Phase I Study of Oral DFP-11207 in Solid Tumors

The Phase I dose escalation portion of the study has been completed. The maximum tolerated
dose (MTD)/recommended phase 2 dose (RP2D) has been determined. The study will now evaluate
the effect of food on the pharmacokinetics of DFP-11207.

The food effect study is a two-step, two-way crossover design to evaluate the
pharmacokinetics and bioavailability of oral DFP-11207 capsules. During Cycle 1, oral
DFP-11207 capsules are to be taken daily (as a single dose or twice-daily [approximately 12
hours apart]) under fed/fasted conditions. After Cycle 1, the food effect study will be
completed and patients will continue to take oral DFP-11207 capsules twice-daily
(approximately 12 hours apart) for 28 days of a 28-day treatment cycle.

Inclusion Criteria:

1. Patients must have pathologically-confirmed solid tumors, refractory after standard
therapy for the disease or for which conventional systemic chemotherapy is not
reliably effective or no effective therapy is available.

2. Aged ≥ 18 years.

3. ECOG Performance Status of 0 or 1.

4. Adequate clinical laboratory values defined as:

- absolute neutrophil count ≥ 1.5 x 10^9/L

- platelets ≥ 100 x 10^9/L

- plasma creatinine ≤ 1.5 x upper limit of normal (ULN) for the institution

- bilirubin ≤ 1.5 x ULN

- alanine transaminase (ALT) and aspartate transaminase (AST) < 2.5 x ULN (< 5 x
ULN if documented hepatic metastases)

5. Absence of uncontrolled intercurrent illnesses, including uncontrolled infections,
cardiac conditions, or other organ dysfunctions.
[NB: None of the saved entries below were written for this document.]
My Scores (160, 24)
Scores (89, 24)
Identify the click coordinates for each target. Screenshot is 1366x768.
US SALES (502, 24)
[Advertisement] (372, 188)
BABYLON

6. Patients may have measurable or non-measurable disease as defined by RECIST 1.1.

7. Signed informed consent prior to the start of any study specific procedures.

8. Women of child-bearing potential must have a negative serum or urine pregnancy test.
Male and female patients must agree to use acceptable contraceptive methods for the
duration of the study and for at least one month after the last drug administration.

Exclusion Criteria:

1. Known allergy to fluoropyrimidines or known dihydropyrimidine dehydrogenase (DPD)
deficiency.

2. Patients will be excluded if they have received previous chemotherapy, immunotherapy,
radiotherapy or any other investigational therapy within 4 weeks (6 weeks for
nitrosoureas or mitomycin C) or 5 half-lives for non-cytotoxic agents prior to this
study entry.

3. Extensive prior radiotherapy, more than 30% of bone marrow reserves, or prior bone
marrow/stem cell transplantation.

4. Any concomitant condition that in the opinion of the Investigator could compromise the
objectives of this study and the patient's compliance.

5. Pregnant or lactating individuals.

6. Current malignancies of another type, with the exception of adequately treated in situ
cervical cancer, squamous cell and basal cell skin cancer or other malignancies with
no evidence of disease for 2 years or more.

7. Known history of HIV, HBV or HCV infection.

8. Documented or known bleeding disorder.

9. Requirement for anticoagulation treatment that increases international normalized
ratio (INR) or activated partial thromboplastin time (aPTT) above the normal range
(low dose deep vein thrombosis (DVT) or line prophylaxis is allowed).

10. Clinically evident central nervous system metastases or leptomeningeal disease not
controlled by prior surgery or radiotherapy; history of seizure disorder not
controlled by anti-seizure medication at the time of enrollment.

11. Cardiac dysfunction defined as myocardial infarction within 6 months of study entry,
New York Heart Association Class III or IV heart failure, uncontrolled dysrhythmias or
poorly controlled angina.

12. History of serious ventricular arrhythmia (VT or VF, ≥ 3 beats in a row), QTc ≥ 450
msec for men and 470 msec for women, or LVEF ≤ 40% by MUGA or ECHO.